■ **WORK INSTRUCTION**
With the pictures left out, write out the records verbatim.

━━ THE DATA ━━

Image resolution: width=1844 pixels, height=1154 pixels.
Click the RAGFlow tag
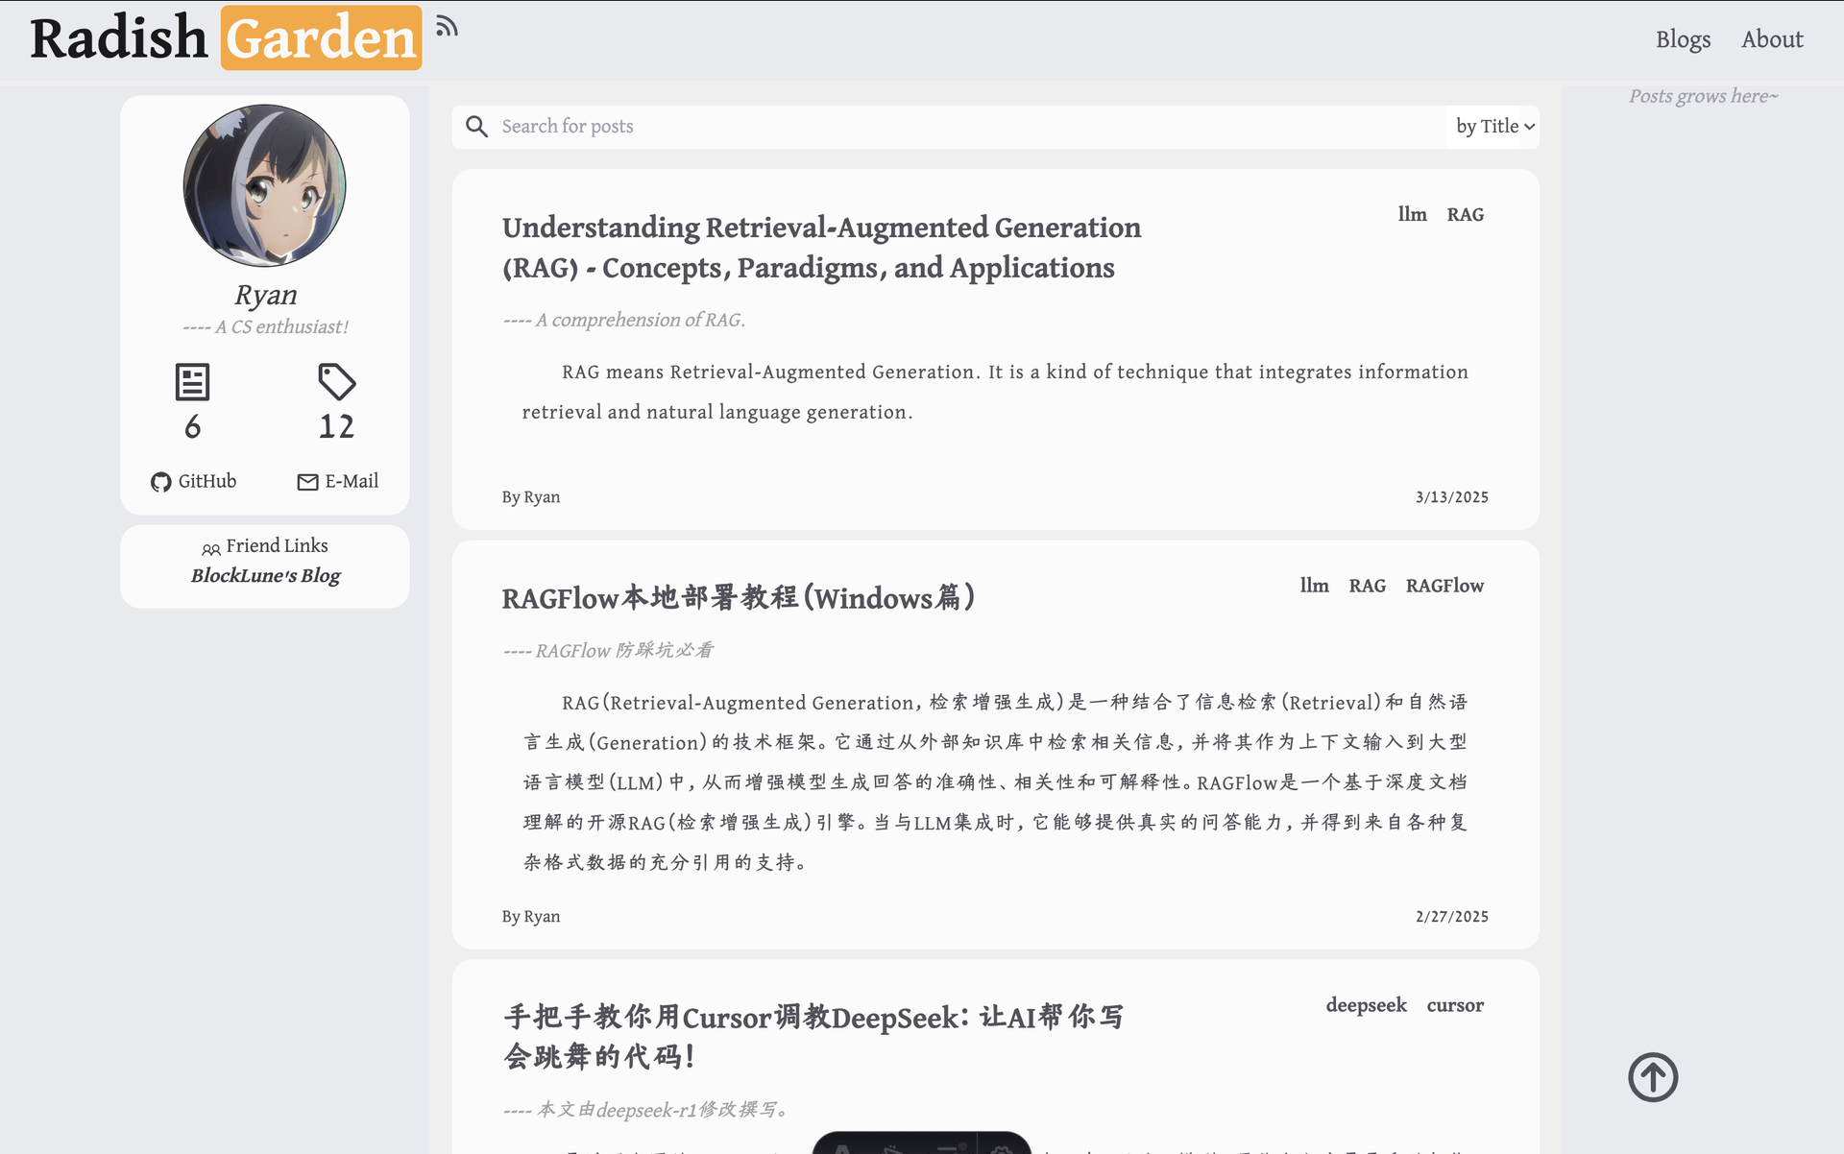point(1444,586)
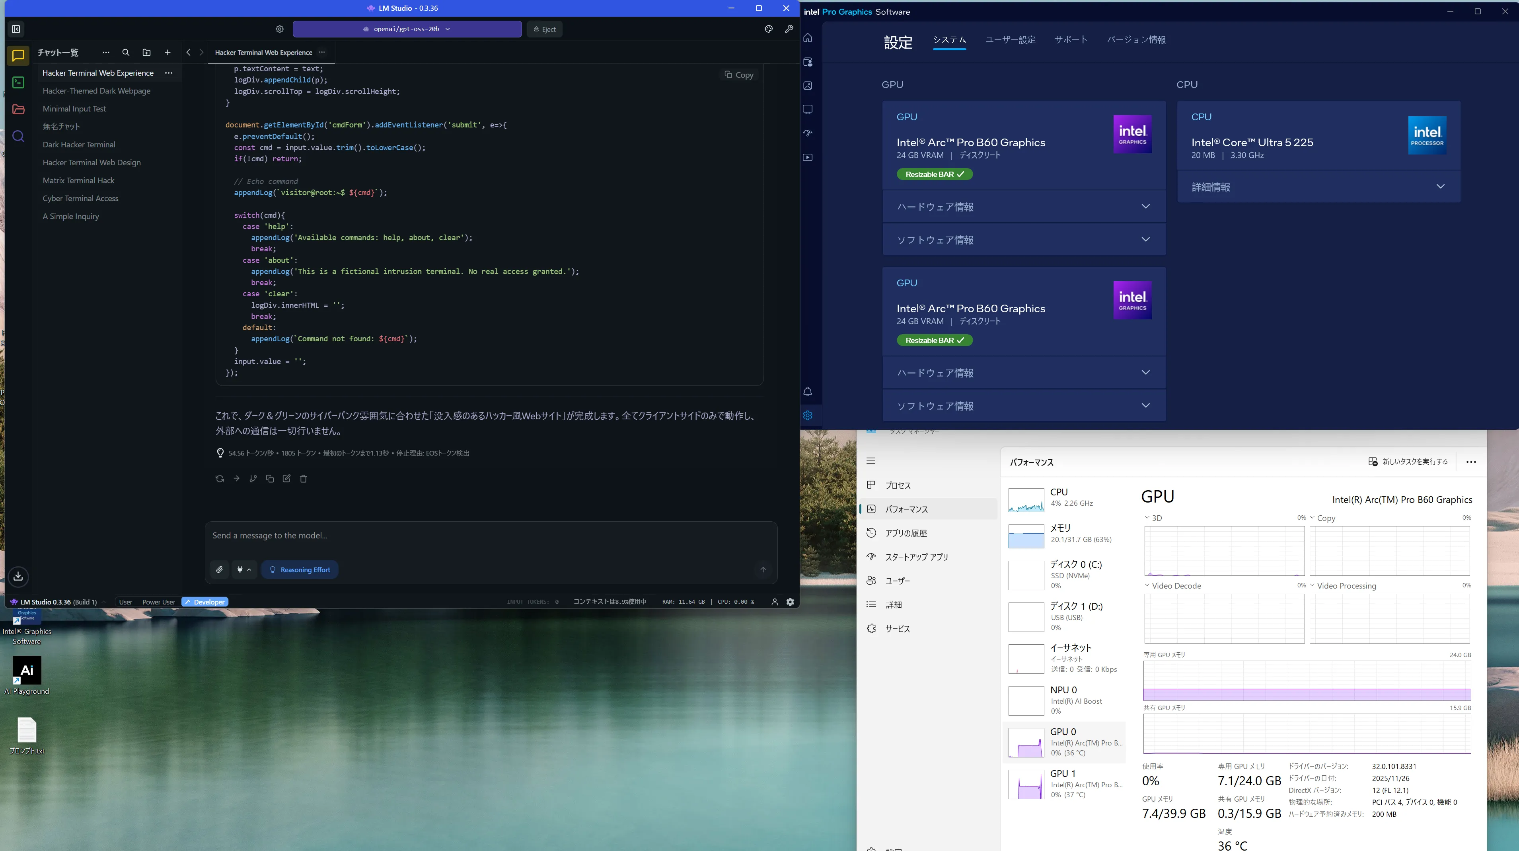Click the Discover magnifier icon in left sidebar

tap(18, 136)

━━━

■ **SOLUTION TO THE EXERCISE**
Image resolution: width=1844 pixels, height=1154 pixels.
Click the RAGFlow tag
point(1444,586)
Click the Discover magnifier icon in left sidebar

tap(18, 136)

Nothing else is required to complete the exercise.